- **Consigne**: Pouvez-vous renvoyer à l'identique tout ce qui va de la ligne contenant « The image size » jusqu'à la fin des items, ces deux bornes comprises, en laissant les images de côté ?

- **Entrées extraites**:
☆ ☆ ☆
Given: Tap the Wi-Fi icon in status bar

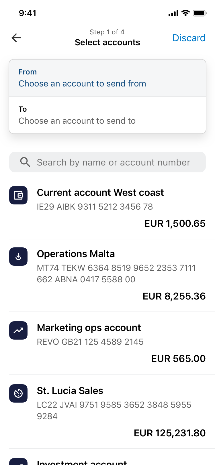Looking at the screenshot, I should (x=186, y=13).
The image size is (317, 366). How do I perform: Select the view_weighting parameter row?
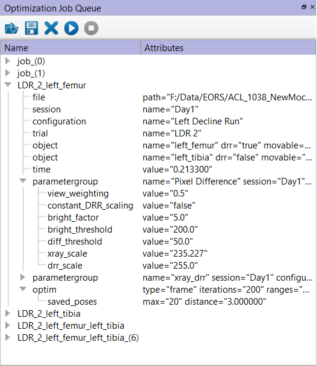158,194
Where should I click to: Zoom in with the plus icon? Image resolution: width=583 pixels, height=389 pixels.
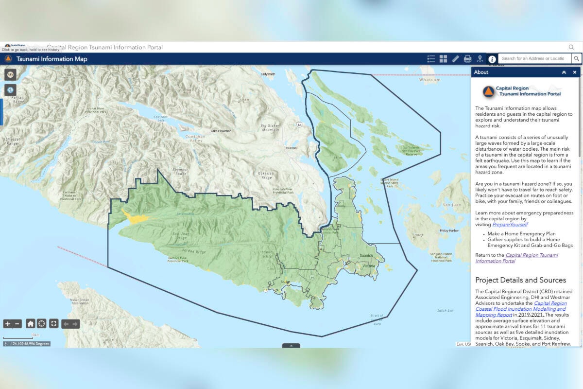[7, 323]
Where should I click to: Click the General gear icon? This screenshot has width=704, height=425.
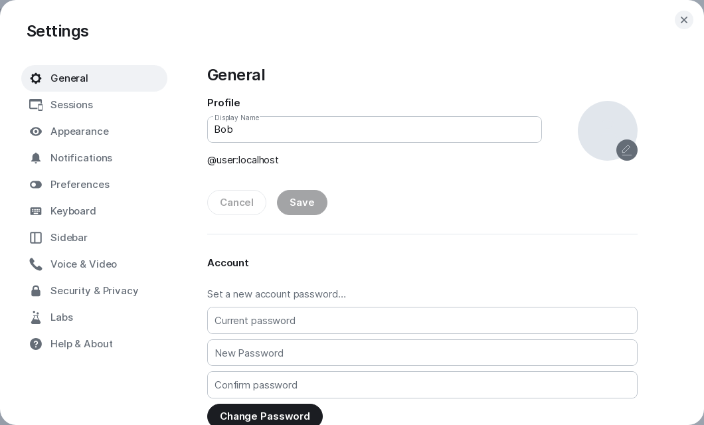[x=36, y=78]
☆ ☆ ☆
- **Réponse détaillée**:
The image size is (317, 366). How do I perform: Select the view_weighting parameter row?
158,194
Where should I click to: Zoom in with the plus icon? Image resolution: width=583 pixels, height=389 pixels.
[7, 323]
Where should I click to: Click the General gear icon? This screenshot has width=704, height=425.
[x=36, y=78]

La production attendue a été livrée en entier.